_Task to complete_:
Copy each of the records exactly.

[Saved entries]

* * * * * * * * *

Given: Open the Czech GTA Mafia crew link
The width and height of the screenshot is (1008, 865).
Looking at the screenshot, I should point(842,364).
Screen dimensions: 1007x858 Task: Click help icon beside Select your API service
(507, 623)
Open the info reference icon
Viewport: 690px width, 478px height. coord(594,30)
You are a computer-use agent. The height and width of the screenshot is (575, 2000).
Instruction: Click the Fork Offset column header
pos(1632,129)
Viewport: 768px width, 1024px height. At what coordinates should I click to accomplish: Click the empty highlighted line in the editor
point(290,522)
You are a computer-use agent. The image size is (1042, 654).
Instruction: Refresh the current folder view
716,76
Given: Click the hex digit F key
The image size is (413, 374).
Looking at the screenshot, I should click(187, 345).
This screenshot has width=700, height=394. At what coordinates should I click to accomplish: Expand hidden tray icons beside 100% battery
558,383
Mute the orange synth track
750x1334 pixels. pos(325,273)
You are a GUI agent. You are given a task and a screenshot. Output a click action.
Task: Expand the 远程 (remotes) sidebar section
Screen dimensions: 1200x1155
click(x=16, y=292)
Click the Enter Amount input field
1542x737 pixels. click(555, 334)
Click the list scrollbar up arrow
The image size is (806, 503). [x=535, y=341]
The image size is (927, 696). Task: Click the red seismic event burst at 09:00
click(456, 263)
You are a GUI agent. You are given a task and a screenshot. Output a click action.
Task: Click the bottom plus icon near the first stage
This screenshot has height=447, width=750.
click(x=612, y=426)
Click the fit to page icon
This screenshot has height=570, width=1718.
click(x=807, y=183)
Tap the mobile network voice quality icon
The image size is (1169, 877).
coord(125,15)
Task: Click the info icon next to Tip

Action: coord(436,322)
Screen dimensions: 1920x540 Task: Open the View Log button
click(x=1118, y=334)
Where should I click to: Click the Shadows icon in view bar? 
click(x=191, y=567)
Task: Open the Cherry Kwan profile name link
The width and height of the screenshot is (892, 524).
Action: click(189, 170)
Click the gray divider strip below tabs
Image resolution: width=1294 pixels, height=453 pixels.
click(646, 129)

* * * * * * * * *

_Task response_:
Given: Open the Czech GTA Mafia crew link
The width and height of the screenshot is (1008, 865).
Looking at the screenshot, I should point(842,364).
Screen dimensions: 1007x858 Task: Click help icon beside Select your API service
(507, 623)
Open the info reference icon
Viewport: 690px width, 478px height. coord(594,30)
You are a computer-use agent. The height and width of the screenshot is (575, 2000).
Instruction: Click the Fork Offset column header
pos(1632,129)
Viewport: 768px width, 1024px height. At what coordinates should I click to accomplish: Click the empty highlighted line in the editor
point(290,522)
You are a computer-use agent. The image size is (1042, 654).
Instruction: Refresh the current folder view
716,76
Given: Click the hex digit F key
The image size is (413, 374).
Looking at the screenshot, I should click(187, 345).
This screenshot has width=700, height=394. At what coordinates should I click to accomplish: Expand hidden tray icons beside 100% battery
558,383
Mute the orange synth track
750x1334 pixels. pos(325,273)
You are a GUI agent. You are given a task and a screenshot. Output a click action.
Task: Expand the 远程 (remotes) sidebar section
Screen dimensions: 1200x1155
click(x=16, y=292)
Click the Enter Amount input field
1542x737 pixels. click(555, 334)
Click the list scrollbar up arrow
The image size is (806, 503). [x=535, y=341]
The image size is (927, 696). Task: Click the red seismic event burst at 09:00
click(456, 263)
You are a GUI agent. You are given a task and a screenshot. Output a click action.
Task: Click the bottom plus icon near the first stage
This screenshot has height=447, width=750.
click(x=612, y=426)
Click the fit to page icon
This screenshot has height=570, width=1718.
click(x=807, y=183)
Tap the mobile network voice quality icon
The image size is (1169, 877).
coord(125,15)
Task: Click the info icon next to Tip

Action: coord(436,322)
Screen dimensions: 1920x540 Task: Open the View Log button
click(x=1118, y=334)
Where should I click to: Click the Shadows icon in view bar? 
click(x=191, y=567)
Task: Open the Cherry Kwan profile name link
The width and height of the screenshot is (892, 524).
Action: click(189, 170)
Click the gray divider strip below tabs
Image resolution: width=1294 pixels, height=453 pixels.
click(646, 129)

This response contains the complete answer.